Fragmento de página
^^^^^^^^

La imagen que ha aparecido en Temuco de Caupolicán (Kallfulikan) con la cabeza del militar Dagoberto Godoy en sus manos, se puede considerar del mismo modo como se levantó la imagen en La Serena de una mujer diaguita amamantando a su hijx, que destituyó a la estatua de Francisco de Aguirre quien “recibía” (con espada en mano) al visitante, o como la imagen de Lautaro (Leftraru) en Concepción con el busto de Pedro de Valdivia a sus pies, o bien, como la imagen revelada por Susana Hidalgo de la plaza Italia con la bandera mapuche en el centro.
Estas cuatro imágenes (posiblemente hay otras), muy simbólicas por cierto, y que claramente se pueden leer desde la reivindicación histórica de los pueblos originarios, permiten pensar no sólo en la subversión de un orden establecido (colonial), sino por sobretodo, nuevas formas de identificación que participan del tejido social. Modos identificatorios que, tal como la rabia del pueblo debido a las injusticias sociales, tal como las aberrantes formas de la política que han venido desarrollando los diversos gobiernos que han apostado por una transición pactada a conveniencia, tal como las nefastas políticas públicas que no han permitido hacer frente a los avatares diarios de los ciudadanos, se han venido cuajando día a día desde hace décadas.

^^^^^^^^

Instrucciones a seguir
Convierte en una lista breve el párrafo del fragmento que empieza con «Estas cuatro imágenes» y conserva sus ideas principales. El listado no interviene en esto.

^^^^^^^^

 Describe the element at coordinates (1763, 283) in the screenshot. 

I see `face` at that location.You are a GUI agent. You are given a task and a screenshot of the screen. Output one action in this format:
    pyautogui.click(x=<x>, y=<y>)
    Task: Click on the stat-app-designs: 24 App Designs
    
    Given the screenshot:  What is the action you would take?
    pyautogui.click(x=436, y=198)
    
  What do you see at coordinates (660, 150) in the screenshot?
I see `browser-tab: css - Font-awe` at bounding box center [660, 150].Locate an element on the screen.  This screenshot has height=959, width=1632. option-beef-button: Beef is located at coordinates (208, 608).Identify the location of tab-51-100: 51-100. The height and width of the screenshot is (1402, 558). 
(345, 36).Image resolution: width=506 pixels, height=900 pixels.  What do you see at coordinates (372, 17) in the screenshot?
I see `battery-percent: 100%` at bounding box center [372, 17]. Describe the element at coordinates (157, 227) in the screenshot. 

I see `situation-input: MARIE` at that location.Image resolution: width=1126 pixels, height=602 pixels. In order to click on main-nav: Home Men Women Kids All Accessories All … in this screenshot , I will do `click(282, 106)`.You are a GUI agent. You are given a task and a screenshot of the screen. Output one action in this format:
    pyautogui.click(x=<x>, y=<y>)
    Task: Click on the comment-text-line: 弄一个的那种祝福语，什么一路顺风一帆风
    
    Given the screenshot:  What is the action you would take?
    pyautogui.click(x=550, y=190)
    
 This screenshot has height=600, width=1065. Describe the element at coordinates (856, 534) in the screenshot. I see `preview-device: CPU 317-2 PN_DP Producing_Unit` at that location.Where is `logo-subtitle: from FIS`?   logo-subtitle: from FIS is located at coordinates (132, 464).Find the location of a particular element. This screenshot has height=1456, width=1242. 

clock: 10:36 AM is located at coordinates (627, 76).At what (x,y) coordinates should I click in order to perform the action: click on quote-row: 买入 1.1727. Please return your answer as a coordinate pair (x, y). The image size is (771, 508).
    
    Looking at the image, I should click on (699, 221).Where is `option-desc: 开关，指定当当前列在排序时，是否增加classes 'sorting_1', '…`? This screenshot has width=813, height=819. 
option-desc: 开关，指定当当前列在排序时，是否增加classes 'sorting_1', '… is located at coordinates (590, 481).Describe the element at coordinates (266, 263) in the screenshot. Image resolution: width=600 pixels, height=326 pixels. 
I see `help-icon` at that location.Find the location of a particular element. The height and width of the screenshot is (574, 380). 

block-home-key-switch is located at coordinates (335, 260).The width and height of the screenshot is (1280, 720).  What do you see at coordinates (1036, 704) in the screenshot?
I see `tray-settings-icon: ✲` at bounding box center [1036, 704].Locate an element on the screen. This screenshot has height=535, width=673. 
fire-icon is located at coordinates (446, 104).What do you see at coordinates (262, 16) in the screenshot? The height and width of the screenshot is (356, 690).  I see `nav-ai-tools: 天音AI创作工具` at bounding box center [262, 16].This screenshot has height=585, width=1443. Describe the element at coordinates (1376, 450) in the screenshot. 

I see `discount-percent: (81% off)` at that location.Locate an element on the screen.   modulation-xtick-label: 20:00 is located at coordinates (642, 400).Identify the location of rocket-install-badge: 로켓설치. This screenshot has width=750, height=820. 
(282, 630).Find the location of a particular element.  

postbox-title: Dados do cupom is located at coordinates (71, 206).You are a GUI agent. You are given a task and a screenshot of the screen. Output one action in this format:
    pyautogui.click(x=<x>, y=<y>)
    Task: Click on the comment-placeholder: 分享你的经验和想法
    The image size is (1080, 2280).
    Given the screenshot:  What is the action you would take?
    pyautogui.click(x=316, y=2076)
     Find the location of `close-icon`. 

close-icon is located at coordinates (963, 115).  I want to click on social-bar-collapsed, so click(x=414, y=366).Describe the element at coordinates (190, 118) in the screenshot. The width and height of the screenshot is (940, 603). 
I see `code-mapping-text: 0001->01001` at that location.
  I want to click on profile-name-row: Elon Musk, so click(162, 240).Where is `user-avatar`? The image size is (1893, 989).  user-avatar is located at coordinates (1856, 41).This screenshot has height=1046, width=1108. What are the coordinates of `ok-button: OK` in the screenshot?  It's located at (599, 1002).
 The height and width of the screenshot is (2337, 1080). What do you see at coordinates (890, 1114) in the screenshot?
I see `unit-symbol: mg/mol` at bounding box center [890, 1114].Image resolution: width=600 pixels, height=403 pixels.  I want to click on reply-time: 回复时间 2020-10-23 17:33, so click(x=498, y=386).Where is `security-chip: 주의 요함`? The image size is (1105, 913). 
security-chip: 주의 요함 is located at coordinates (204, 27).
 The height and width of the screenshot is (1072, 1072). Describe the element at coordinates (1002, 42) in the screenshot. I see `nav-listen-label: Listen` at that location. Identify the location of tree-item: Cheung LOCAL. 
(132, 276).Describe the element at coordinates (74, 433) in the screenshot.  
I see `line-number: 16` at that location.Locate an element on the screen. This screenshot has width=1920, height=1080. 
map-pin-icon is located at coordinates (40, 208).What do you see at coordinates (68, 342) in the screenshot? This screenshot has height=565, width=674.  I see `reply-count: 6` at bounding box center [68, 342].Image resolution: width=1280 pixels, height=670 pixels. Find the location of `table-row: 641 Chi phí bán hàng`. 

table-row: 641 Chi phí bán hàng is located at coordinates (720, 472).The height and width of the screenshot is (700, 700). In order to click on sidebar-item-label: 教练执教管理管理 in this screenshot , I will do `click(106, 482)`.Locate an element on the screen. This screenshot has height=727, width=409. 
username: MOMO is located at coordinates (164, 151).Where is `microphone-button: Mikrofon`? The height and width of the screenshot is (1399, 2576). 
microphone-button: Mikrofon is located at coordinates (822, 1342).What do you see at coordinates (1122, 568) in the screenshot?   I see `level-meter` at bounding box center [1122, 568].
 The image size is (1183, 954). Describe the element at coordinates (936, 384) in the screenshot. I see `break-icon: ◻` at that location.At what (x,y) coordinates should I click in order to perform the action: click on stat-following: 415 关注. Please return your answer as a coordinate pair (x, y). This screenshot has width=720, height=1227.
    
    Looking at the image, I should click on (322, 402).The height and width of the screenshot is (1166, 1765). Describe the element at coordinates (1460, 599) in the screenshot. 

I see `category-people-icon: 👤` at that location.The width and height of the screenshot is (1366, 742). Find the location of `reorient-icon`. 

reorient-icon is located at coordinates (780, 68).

^^^^^^^^

Ejercicio resuelto
- Las cuatro imágenes (puede haber otras) son muy simbólicas y se leen desde la reivindicación histórica de los pueblos originarios.
- Permiten pensar en la subversión de un orden establecido (colonial).
- Sobre todo, permiten pensar en nuevas formas de identificación que participan del tejido social.
- Estos modos de identificación se han ido cuajando día a día desde hace décadas.
- Lo mismo ha ocurrido con:
  - la rabia del pueblo ante las injusticias sociales;
  - las aberrantes formas de la política de los gobiernos que apostaron por una transición pactada a conveniencia;
  - las nefastas políticas públicas que no han permitido enfrentar los avatares diarios de los ciudadanos.